Sunday 1 November 2020

Movie Review: Rosemary's Baby (1968)

A suspense drama with horror elements, Rosemary's Baby tracks a young mother as she experiences the pregnancy from hell.

In New York City, married couple Rosemary and Guy Woodhouse (Mia Farrow and John Cassavetes) move into an apartment at the Bramford building. Guy is a struggling actor yet to land his first big break. Their friend Hutch (Maurice Evans) warns them the Bramford has a history of bizarre crimes and deaths. Rosemary and Guy meet their new neighbours, elderly couple Minnie and Roman Castevet (Ruth Gordon and Sidney Blackmer). Minnie is exceptionally nosey; Roman is a well-traveled smooth talker and entrances Guy with tall stories.

Guy finally lands a leading role after another actor suffers a sudden tragedy, and he soon suggests to Rosemary they have a baby. After eating a strange-tasting desert prepared by Minnie, Rosemary experiences a nightmare where she is raped by the devil. She does get pregnant, and Minnie refers her to the renowned Doctor Abraham Sapirstein (Ralph Bellamy). But the early weeks are an agony of pain and weight loss, and with Guy acting strangely and Minnie providing a daily mysterious herbal drink, Rosemary starts to suspect something is very wrong.

A groundbreaking cinematic journey into the world of witchcraft, satan worshipping, and horror hiding in plain sight, Rosemary's Baby is an exercise in mounting anxiety. The Ira Levin book is adapted and directed by Roman Polanski, in his Hollywood debut, as an artistic tableau of doubt, betrayal, and helplessness, evil seeping into Rosemary's life and consuming all that was good.

Without resorting to any cheap tricks or jump scares, Polanski builds a mood of creepiness and dread. This brand of evil does not announce itself, instead infiltrating with a confident smile and facade of dotty helpfulness. The back-to-back apartments provide just a thin wall between the Woodhouse and Castevet couples, and from the permeability of sounds to Minnie's frequent obtrusive appearances at Rosemary's front door, the assault is a study in subjugation through stealth.

In addition to the satanic threat, Rosemary's Baby provides overlapping commentary on the fragility of marriage, the duplicity of friendship, the lure of career success, and the hazards of blind trust in doctors. The multiple deceptions encircle Rosemary in a conspiracy exposing the human condition at its worst.

Mia Farrow's outstanding performance is central to the film's success as the drama unfolds from Rosemary's perspective. Farrow displays frailty, trust, friendliness, instinctiveness, and then doubt, projecting every expectant woman's complicated emotional journey towards the complexities of motherhood.
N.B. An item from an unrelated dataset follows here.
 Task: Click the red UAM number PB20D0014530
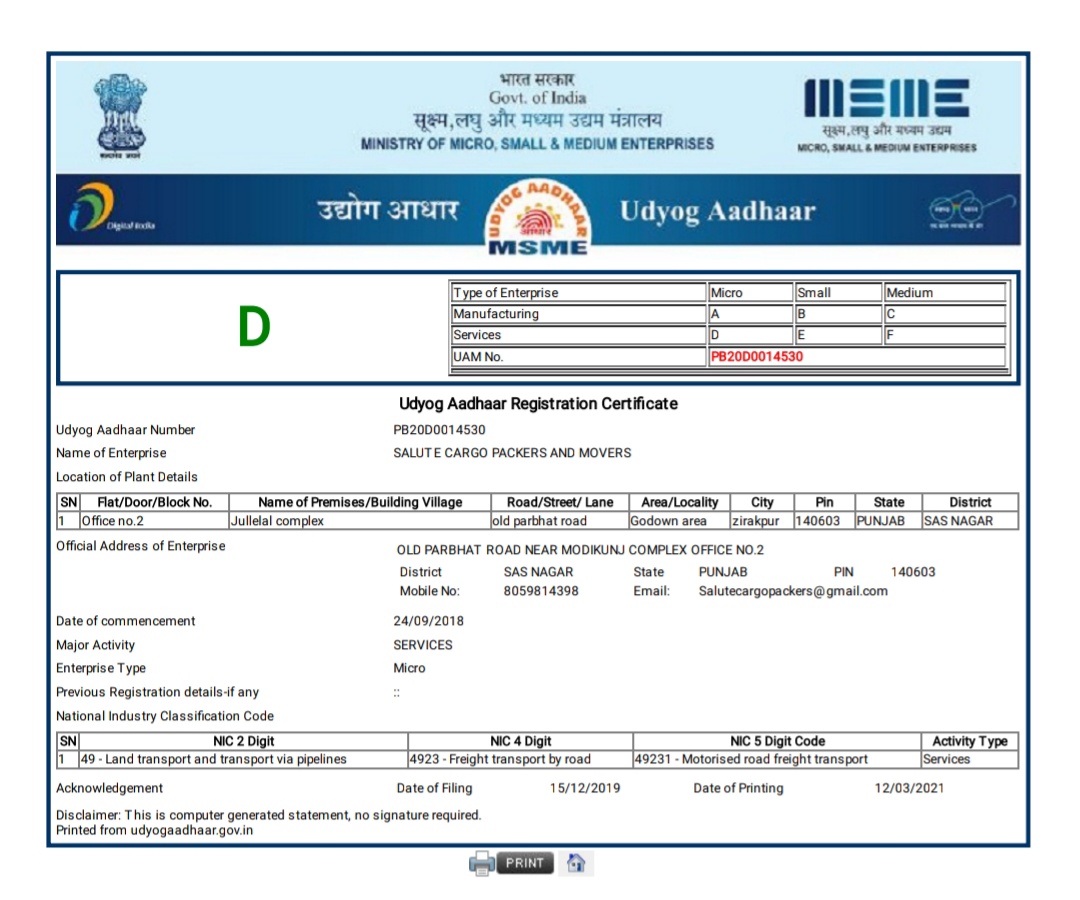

Ruth Gordon is equally unforgettable as the neighbour Minnie, smothering Rosemary with difficult to resist oleaginous friendliness. Dark, vulnerable and physically uncomfortable, John Cassavetes personifies the exploitable weak spot.

Rosemary's Baby is the dream of consummation and rebirth turning to a nightmare, the dark sides of ambition and sacrifice pursuing the ultimate triumph.